This is a broadcast e-mail I sent my mailing list:
Please be forewarned this holiday season if you see a gang of African American teens approaching you that they may up to no good. I was sucker punched and knocked to the ground one block from my apartment Tuesday night (9 p.m.) after leaving a coffee shop.
After I collected myself, my neighbor called the police. It turns out that there's a gang or perhaps several small gangs of teens who are randomly attacking, robbing, and chasing people during the day and well into the night. The cops know about this gang (these gangs) and can't seem to do anything about the problem because of the nature of the attacks. The cops believe that this is a gang initiation of sorts.
They have their routine choreographed. The attacker is in the first part of the swarm. S/he attacks, and runs away while the 'second string' feigns comfort/disbelief. If said victim does not fall for the ploy, the 'third string' tries to continue the intimidation. What saved me was an oncoming livery cab driver and car that happened by. All fled toward Frederick Douglass Boulevard.

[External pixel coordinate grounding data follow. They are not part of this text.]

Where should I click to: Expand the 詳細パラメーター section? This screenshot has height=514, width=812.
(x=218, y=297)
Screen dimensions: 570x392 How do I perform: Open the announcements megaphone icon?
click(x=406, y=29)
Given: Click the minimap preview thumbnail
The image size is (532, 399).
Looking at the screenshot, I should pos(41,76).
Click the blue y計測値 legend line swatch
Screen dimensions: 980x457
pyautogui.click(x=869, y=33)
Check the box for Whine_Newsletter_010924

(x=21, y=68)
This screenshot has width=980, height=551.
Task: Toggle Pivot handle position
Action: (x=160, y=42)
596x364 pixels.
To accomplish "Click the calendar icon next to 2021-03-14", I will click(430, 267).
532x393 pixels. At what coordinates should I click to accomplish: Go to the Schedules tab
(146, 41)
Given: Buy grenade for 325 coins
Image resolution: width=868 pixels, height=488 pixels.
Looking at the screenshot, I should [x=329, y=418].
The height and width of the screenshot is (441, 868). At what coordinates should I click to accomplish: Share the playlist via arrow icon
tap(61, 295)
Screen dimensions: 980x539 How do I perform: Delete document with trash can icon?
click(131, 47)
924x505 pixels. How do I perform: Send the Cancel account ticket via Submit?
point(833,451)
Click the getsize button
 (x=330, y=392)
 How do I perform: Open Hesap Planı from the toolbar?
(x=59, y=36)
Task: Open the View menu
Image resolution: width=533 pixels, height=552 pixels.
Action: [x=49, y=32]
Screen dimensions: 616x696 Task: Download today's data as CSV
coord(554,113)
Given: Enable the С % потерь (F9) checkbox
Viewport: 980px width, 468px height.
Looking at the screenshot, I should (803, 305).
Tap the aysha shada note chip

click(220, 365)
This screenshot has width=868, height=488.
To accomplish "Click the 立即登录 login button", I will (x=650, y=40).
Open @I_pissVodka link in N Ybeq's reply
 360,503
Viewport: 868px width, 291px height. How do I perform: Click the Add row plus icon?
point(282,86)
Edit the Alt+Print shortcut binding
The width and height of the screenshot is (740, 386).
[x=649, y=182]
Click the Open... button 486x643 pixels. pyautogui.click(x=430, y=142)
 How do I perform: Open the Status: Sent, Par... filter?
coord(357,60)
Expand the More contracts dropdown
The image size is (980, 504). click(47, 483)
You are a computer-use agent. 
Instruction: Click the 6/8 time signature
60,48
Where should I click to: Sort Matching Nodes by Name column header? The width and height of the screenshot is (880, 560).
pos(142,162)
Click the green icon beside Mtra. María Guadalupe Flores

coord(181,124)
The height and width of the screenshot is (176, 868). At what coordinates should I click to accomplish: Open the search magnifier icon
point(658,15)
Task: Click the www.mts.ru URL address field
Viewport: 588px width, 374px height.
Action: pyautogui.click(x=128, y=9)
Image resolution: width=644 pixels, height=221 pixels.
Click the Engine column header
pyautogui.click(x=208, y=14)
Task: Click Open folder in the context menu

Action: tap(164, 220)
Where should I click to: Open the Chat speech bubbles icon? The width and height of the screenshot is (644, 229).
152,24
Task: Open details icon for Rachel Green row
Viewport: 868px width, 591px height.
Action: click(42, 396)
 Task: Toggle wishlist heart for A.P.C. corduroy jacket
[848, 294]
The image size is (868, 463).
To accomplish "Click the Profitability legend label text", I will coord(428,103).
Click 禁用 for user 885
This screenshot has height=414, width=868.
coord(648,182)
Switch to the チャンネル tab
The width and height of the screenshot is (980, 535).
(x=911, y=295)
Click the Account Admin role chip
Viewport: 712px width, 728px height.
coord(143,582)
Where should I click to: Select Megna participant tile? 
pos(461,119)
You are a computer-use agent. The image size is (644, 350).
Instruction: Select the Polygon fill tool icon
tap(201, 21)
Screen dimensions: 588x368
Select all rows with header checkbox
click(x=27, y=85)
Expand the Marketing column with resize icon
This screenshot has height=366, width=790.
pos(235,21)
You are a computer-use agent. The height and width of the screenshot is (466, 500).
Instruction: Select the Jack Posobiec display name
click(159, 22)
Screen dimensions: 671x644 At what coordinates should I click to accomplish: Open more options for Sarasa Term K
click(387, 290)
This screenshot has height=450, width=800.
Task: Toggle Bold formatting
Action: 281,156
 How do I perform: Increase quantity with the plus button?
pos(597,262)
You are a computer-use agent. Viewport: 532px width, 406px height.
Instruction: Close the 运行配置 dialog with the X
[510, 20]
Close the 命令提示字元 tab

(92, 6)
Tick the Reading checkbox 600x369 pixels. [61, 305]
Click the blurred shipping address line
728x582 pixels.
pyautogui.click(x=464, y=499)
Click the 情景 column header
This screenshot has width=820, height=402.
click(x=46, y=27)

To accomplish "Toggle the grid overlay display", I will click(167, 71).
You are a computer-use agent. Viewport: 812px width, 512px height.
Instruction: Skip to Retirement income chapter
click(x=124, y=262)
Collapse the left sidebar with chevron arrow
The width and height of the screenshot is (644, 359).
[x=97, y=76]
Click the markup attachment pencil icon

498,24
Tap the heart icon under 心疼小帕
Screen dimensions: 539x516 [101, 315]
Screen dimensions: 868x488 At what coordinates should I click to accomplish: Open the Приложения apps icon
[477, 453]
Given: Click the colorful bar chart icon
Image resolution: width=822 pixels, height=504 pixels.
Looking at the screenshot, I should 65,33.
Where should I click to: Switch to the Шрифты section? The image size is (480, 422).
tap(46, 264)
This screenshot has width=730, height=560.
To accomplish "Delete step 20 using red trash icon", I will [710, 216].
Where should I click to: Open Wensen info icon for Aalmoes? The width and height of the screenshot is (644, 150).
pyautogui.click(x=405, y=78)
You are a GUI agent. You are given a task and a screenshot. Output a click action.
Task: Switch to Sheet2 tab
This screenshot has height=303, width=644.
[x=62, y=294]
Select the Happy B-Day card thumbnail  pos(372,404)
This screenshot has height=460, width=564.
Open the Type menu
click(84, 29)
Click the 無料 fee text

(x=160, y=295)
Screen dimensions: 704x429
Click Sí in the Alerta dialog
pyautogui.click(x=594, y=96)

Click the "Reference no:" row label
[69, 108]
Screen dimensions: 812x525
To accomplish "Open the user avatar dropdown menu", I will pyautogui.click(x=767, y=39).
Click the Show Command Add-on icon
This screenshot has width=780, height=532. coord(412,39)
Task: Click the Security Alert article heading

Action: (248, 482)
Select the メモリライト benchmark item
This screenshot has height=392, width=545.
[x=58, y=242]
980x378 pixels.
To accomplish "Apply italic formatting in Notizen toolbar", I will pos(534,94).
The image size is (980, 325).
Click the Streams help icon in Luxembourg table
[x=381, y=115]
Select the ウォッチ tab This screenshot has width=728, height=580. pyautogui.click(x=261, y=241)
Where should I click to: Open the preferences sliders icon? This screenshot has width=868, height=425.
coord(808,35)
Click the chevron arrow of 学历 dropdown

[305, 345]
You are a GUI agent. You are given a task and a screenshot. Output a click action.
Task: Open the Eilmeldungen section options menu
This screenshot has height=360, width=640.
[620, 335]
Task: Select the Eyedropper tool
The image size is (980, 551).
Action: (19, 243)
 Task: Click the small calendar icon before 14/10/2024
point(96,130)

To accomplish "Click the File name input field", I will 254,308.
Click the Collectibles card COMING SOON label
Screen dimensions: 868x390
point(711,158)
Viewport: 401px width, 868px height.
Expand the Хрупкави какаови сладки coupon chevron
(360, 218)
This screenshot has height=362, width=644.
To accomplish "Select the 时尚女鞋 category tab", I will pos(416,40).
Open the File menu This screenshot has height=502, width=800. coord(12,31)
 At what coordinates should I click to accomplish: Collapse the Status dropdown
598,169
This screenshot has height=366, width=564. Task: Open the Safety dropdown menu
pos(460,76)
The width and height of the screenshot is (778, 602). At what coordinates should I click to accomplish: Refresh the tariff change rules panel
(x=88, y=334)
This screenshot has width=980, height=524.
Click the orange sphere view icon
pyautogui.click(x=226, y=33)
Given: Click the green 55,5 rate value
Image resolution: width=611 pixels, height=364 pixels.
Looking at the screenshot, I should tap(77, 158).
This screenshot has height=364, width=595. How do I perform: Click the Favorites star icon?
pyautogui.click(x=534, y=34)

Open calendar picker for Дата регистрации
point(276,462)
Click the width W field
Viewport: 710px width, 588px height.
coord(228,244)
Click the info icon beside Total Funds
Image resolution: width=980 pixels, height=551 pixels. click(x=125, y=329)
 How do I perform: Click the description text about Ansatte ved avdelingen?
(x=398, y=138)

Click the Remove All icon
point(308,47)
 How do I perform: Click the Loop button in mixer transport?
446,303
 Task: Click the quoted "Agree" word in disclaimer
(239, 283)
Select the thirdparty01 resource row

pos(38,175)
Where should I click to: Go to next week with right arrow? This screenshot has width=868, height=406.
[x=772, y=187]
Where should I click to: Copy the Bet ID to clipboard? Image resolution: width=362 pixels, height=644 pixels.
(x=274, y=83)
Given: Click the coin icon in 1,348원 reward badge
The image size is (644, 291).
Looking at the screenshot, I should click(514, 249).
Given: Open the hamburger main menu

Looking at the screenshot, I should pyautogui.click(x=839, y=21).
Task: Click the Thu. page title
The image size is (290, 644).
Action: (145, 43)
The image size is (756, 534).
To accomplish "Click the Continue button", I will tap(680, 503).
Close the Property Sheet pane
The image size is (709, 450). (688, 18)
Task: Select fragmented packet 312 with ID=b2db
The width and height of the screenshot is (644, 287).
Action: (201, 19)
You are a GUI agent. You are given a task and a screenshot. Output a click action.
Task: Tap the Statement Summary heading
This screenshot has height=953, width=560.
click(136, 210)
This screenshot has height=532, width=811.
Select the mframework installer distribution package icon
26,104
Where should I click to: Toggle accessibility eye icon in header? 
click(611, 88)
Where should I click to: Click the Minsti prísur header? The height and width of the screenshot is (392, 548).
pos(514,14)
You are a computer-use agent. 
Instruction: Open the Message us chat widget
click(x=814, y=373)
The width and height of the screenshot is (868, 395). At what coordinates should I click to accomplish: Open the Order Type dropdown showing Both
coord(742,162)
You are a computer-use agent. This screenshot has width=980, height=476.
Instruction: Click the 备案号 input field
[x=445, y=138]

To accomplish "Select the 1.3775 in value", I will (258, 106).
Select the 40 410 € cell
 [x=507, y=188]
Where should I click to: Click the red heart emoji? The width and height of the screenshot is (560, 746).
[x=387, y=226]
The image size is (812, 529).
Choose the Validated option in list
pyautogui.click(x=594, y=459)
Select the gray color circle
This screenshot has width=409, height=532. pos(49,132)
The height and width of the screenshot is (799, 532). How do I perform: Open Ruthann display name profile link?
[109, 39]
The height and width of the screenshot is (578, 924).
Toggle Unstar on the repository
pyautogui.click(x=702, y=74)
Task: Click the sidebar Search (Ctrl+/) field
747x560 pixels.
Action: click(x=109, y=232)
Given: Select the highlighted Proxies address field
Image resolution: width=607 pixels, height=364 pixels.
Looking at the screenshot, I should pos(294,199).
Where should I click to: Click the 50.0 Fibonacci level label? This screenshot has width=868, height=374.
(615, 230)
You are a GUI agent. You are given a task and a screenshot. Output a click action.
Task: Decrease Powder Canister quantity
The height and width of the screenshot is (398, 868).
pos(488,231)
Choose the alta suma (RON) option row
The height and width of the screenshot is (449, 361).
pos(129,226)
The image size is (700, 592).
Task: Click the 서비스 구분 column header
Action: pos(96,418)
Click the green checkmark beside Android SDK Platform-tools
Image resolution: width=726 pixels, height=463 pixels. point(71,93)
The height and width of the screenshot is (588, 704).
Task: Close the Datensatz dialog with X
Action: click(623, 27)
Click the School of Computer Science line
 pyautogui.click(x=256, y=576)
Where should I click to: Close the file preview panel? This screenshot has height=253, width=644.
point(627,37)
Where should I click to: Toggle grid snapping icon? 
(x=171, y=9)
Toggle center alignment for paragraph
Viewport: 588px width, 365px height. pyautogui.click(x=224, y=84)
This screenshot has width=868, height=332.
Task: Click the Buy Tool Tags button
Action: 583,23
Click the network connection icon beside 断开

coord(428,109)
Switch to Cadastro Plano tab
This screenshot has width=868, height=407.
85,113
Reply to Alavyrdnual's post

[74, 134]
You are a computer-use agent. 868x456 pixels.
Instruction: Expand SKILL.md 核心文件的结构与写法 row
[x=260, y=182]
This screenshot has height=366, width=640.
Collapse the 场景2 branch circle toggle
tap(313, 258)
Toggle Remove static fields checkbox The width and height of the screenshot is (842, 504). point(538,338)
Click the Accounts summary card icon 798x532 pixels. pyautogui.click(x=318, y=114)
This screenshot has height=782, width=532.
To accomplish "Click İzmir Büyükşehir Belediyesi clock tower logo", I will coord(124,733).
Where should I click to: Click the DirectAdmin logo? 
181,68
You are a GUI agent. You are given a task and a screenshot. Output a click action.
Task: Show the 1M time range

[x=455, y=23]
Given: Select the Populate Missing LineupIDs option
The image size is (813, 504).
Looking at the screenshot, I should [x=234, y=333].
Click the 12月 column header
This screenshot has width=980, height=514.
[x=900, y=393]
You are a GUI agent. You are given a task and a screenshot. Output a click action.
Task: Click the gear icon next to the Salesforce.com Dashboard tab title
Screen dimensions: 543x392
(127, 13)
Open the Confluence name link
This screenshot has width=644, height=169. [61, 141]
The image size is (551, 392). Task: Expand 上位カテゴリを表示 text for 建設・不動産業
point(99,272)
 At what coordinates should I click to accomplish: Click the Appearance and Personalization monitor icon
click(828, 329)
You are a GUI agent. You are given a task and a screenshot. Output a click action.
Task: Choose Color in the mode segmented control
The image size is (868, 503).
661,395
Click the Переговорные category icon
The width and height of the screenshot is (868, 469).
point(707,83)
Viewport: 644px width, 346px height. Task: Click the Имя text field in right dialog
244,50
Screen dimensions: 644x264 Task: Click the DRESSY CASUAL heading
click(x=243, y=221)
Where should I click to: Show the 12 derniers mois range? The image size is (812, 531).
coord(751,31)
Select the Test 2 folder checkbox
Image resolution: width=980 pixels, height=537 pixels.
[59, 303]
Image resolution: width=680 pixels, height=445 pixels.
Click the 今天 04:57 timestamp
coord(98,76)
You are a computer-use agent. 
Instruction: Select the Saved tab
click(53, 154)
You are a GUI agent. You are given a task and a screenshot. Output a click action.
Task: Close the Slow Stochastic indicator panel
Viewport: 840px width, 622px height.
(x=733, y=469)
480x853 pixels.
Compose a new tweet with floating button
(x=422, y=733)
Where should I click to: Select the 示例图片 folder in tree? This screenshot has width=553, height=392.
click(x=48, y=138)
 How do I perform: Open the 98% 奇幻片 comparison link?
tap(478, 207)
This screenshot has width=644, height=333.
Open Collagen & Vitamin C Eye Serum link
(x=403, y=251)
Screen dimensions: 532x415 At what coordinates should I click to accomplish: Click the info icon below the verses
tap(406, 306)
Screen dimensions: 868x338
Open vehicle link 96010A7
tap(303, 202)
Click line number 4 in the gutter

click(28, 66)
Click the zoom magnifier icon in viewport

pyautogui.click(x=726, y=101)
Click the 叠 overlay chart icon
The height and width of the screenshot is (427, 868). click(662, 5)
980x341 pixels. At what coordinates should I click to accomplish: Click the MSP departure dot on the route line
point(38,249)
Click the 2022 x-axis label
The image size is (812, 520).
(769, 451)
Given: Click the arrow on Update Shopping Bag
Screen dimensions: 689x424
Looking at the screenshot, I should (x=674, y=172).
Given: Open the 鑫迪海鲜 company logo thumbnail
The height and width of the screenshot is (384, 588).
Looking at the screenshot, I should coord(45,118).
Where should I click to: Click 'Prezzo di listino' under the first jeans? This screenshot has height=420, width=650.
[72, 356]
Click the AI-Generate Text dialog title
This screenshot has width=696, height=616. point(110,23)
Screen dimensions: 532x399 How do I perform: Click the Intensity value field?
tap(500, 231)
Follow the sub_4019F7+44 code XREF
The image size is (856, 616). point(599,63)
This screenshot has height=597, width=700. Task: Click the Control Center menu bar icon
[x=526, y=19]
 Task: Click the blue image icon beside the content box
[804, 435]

I'll be fine after a night's rest and a shot of whiskey. Who am I kidding! Two or three shots of whiskey. My head's pounding and my ear's ringing as I type this e-mail.
I don't know if they're working Uptown only . . .
* * *
My first instinct was to turn around and walk back inside the coffee shop, or to cross into the street. I didn't want to be noticed by that many rowdy black kids. I wanted to be invisible. I wanted not to have stereotypical or racist thoughts. I should've have followed my gut instinct. Had I listened to the still, small voice inside, I'd not be sitting with a towel doused with alcohol and filled with ice against my head in between sentences.
I saw fire engine rage as I pulled myself to my feet. I imagined I had a gun to shoot into the crowd as haphazardly as they chose me as their next victim. I imagined gutting the obnoxious person who lurched forward to spit on me, but missed, with a serrated knife the same way my uncle cleaned the fish we caught in Galveston.
I looked over to see a livery cab driver and another car waiting for the signal to change. I wondered where were the cabs or other passersby when I wanted or needed them. I felt alone in the darkened area that used to house a hardware store and bogeda.
I've lived in New York for many years and nothing violent has happened before now. Immaturity and violence knows no race, creed, or nationality, yet I was offended as an African American by these kids who have no regard for life or personal property.
As I rounded the corner to my building, it felt like a scene from a movie. I was floating above myself, sure that I was in fact dreaming or imagining a scene to write in a future fictional work. My reflection in the first floor lobby mirror brought me back to reality. I was indoors, safe. Fears of being outside alone after dark had been realized in a matter of seconds within steps of my home.
I'll recover from this episode, a bruise for a day or two, but wiser for having survived it. I wasn't robbed, stomped, or disfigured. Days before Thanksgiving, I am thankful not for turkey, ham, or sweets, but for my health and life.